(Rows of finding words and elements)

========================

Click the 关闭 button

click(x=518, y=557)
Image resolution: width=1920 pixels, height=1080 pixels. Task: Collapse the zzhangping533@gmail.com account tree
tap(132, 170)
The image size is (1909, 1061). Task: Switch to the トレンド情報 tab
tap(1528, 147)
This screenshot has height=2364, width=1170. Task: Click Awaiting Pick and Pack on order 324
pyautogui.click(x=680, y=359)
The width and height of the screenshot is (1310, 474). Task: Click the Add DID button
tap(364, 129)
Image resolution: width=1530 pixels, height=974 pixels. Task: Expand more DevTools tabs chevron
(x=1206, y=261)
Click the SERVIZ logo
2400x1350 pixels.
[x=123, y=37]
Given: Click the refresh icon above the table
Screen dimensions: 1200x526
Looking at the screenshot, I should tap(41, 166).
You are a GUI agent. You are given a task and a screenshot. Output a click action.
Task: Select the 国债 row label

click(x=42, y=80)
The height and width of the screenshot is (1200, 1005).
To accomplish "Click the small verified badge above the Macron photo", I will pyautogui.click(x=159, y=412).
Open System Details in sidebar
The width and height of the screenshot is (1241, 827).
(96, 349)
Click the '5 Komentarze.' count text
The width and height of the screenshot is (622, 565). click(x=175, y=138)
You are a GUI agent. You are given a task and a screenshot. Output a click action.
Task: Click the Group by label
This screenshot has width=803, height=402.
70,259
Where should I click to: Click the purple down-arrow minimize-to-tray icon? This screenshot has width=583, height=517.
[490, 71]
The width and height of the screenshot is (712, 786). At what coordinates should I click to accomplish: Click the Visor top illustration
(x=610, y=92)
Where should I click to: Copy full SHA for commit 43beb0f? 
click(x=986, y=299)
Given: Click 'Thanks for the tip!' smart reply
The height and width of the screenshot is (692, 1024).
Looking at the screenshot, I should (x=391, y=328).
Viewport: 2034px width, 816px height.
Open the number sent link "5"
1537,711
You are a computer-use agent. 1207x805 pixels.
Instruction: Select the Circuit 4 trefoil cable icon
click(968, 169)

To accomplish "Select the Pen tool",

========================

Put the rows above, from the line with "Given: Click 'Thanks" through the last line, into a JSON list of strings with one string per line. Leave out blank lines.

WRITTEN RESPONSE =>
[
  "Given: Click 'Thanks for the tip!' smart reply",
  "The height and width of the screenshot is (692, 1024).",
  "Looking at the screenshot, I should (x=391, y=328).",
  "Viewport: 2034px width, 816px height.",
  "Open the number sent link \"5\"",
  "1537,711",
  "You are a computer-use agent. 1207x805 pixels.",
  "Instruction: Select the Circuit 4 trefoil cable icon",
  "click(968, 169)",
  "To accomplish \"Select the Pen tool\","
]